■ Exercise goal ■
Determine how many lines in the entries below contain "command", and output that number alone.

══ Materials provided ══

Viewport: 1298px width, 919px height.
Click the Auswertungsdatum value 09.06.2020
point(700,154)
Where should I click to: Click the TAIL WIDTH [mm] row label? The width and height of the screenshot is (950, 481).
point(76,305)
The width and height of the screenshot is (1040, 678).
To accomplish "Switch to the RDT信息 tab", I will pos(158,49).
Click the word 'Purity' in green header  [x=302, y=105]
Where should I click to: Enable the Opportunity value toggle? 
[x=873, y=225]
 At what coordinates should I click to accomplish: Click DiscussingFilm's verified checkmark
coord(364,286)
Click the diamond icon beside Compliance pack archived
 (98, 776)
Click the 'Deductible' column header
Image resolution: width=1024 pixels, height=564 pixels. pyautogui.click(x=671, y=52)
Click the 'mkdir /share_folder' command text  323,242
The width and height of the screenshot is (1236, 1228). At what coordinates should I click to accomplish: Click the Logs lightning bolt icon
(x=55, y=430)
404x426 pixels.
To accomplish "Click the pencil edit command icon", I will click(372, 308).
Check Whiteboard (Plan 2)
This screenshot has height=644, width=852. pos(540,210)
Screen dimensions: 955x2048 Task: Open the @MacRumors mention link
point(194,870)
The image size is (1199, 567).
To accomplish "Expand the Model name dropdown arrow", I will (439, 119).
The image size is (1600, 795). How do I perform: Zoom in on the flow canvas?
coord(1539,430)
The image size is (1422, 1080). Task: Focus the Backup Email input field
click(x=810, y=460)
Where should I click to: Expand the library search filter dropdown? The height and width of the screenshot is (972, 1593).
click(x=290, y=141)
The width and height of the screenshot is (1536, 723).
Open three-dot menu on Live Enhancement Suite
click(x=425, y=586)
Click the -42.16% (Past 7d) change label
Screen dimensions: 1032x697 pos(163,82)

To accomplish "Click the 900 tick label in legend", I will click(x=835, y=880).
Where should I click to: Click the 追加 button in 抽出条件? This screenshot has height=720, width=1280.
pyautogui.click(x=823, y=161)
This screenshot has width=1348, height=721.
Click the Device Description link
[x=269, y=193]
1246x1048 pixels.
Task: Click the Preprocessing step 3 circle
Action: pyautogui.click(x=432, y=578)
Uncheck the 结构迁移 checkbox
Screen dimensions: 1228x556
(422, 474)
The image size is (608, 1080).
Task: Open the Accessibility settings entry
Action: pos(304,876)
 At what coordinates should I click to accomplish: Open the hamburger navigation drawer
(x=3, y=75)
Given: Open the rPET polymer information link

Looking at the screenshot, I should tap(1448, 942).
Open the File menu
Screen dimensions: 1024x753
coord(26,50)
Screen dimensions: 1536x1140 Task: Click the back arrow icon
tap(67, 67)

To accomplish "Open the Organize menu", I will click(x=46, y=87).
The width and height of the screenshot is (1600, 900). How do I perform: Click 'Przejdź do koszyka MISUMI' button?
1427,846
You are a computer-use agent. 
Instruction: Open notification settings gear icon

═══

■ Answer to this exercise ■
2